Dernier film de Fernandel, Heureux qui comme Ulysse est un très joli conte, simple et brillant à la fois, qui ne joue pas uniquement la carte de l’émotion, mais aussi celle de la qualité formelle.
Le métrage, côté acteur, est clairement emporté par Fernandel. Entouré de seconds rôles provençaux bien typés et drôles, il reste le point central du casting, et impose un jeu remarquable. Je ne suis pas spécialement fan de Fernandel, mais il faut avouer qu’ici qu’est-ce qu’il dose bien la drôlerie et l’émotion. Il est brillant, et son personnage, original, est une réussite d’écriture. Il forme un duo complice avec ce cheval qui devient un personnage à part entière, pour tout dire, le personnage éponyme, puisqu’Ulysse, c’est lui !
Un très bon Fernandel au service d’une histoire qui, par bien des aspects, pourrait rappeler La Vache et le prisonnier. Aventures cocasses, road-movie, et puis un duo avec un animal, et ici avec un cheval à la place de la vache. Pour autant ce n’est pas le même contexte ni la même approche. L’intrigue est simple, avec Fernandel qui ne se résout pas à conduire son cheval à la mort, et va aller en Camargue du coup.

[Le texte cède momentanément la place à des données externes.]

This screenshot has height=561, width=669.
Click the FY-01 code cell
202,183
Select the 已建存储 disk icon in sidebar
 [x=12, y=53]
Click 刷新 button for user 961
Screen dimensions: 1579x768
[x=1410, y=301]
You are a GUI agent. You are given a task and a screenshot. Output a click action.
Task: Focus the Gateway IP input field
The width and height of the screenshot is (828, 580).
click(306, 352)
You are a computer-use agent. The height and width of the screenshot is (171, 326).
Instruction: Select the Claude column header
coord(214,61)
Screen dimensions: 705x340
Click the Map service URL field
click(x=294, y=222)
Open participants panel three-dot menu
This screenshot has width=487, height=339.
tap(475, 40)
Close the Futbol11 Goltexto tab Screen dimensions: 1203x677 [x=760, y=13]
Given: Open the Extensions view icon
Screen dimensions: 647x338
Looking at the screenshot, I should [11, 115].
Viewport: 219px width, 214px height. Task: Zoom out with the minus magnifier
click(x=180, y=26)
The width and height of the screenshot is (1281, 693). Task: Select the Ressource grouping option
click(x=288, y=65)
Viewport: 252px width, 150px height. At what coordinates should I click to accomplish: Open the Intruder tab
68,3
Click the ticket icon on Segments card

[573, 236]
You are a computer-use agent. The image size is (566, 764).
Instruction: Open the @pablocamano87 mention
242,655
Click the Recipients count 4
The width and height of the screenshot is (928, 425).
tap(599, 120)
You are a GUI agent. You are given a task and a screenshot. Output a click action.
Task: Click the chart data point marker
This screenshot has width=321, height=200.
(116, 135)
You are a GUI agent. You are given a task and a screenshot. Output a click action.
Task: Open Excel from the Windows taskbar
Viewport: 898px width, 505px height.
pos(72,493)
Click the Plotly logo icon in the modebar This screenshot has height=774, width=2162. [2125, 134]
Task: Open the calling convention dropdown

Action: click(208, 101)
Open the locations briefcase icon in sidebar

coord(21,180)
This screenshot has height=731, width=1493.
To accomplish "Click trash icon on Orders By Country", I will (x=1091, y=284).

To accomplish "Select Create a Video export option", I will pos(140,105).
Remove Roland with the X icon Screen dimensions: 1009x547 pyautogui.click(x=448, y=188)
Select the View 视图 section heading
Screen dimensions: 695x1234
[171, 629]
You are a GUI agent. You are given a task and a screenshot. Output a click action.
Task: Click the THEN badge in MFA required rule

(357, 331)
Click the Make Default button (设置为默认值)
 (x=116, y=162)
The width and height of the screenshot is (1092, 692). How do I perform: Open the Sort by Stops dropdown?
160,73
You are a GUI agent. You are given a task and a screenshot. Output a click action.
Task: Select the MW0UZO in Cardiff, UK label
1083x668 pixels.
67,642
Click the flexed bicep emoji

Même s’il y a quelques longueurs, peut-être, parfois, un petit tassement niveau enjeux avec quelques vivotages (la discussion assez longue avec le gendarme), l’histoire est belle, simple, menée dans un temps raisonnable (moins d’1 heure 30), et avec beaucoup de poésie. L’émotion est aussi bien là, mais jamais facile, fabriquée, et pour le coup c’est vrai aussi que le jeu solide de Fernandel remplit pleinement son rôle jusqu’à la fin.
Heureux qui comme Ulysse c’est aussi un brillant travail formel. De très beaux décors naturels, des paysages superbes, une photographie lumineuse qui rend ce sud de France magnifique, et une mise en scène simple, contemplative, signé d’un Colpi que je ne connaissais pas comme metteur en scène mais qui semble vraiment avoir beaucoup de talent. Ce film est frais, lumineux, sans effet de style tapageur et en même temps pas non plus statique. Et puis, là-dessus une superbe bande son, non seulement avec la chanson de Brassens, mais pas que ! La musique est toujours utilisée à propos et elle est très agréable.
En toute honnêteté cet Heureux qui comme Ulysse est une très belle découverte, un de ces films qui font du bien, à la fois car ils ont un fond plein d’intérêt et de force, que l’on n’oublie pas, et parce que sur la forme c’est fait avec beaucoup de soin et d’application. 4.5 pour les quelques longueurs, les quelques scènes un peu inutiles, sachant que le film aurait finalement, vu ce que l’on voit à l’écran, put durer plus légitimement dans les 1 heure 15, avec donc un petit quart d’heure de moins.